▸ **JOB**: Rewrite the entries from the line containing "Screen dimensions: 1205x695" through the line containing "click(412, 66)", replacing "Buy It Now" with "Add to Cart" and leaving everything else unchanged.

▸ **SUPPLIED MATERIAL**:

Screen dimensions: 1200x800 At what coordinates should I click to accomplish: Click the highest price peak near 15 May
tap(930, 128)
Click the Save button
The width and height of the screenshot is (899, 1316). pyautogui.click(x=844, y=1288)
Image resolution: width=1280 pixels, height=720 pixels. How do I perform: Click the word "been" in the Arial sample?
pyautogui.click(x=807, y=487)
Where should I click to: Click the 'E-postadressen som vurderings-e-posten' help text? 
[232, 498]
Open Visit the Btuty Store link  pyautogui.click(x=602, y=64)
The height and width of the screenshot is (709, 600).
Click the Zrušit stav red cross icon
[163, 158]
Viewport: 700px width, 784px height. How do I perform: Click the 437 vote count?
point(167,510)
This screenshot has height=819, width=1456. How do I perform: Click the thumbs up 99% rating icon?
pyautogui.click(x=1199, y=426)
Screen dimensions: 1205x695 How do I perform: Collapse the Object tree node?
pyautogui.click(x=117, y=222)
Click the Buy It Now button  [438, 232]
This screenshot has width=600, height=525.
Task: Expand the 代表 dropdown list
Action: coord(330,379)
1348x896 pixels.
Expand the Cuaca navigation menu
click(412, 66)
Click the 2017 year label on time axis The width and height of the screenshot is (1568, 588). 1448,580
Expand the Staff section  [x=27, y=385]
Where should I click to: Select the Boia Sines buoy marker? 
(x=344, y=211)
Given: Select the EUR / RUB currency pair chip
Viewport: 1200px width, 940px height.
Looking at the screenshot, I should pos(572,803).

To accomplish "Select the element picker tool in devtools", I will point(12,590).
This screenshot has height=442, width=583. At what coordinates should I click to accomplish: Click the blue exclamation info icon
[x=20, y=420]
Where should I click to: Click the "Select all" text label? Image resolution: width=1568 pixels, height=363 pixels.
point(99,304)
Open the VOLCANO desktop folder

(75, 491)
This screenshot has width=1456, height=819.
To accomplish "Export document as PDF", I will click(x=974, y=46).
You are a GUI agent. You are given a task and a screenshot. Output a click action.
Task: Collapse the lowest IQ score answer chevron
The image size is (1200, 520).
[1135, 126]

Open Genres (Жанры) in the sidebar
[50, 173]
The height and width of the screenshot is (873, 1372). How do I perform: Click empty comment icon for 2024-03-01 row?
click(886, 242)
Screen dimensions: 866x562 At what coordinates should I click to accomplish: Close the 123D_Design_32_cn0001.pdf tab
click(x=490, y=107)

▸ **OUTPUT FOR THIS EXERCISE**:
Screen dimensions: 1205x695 How do I perform: Collapse the Object tree node?
pyautogui.click(x=117, y=222)
Click the Add to Cart button  [438, 232]
This screenshot has width=600, height=525.
Task: Expand the 代表 dropdown list
Action: coord(330,379)
1348x896 pixels.
Expand the Cuaca navigation menu
click(412, 66)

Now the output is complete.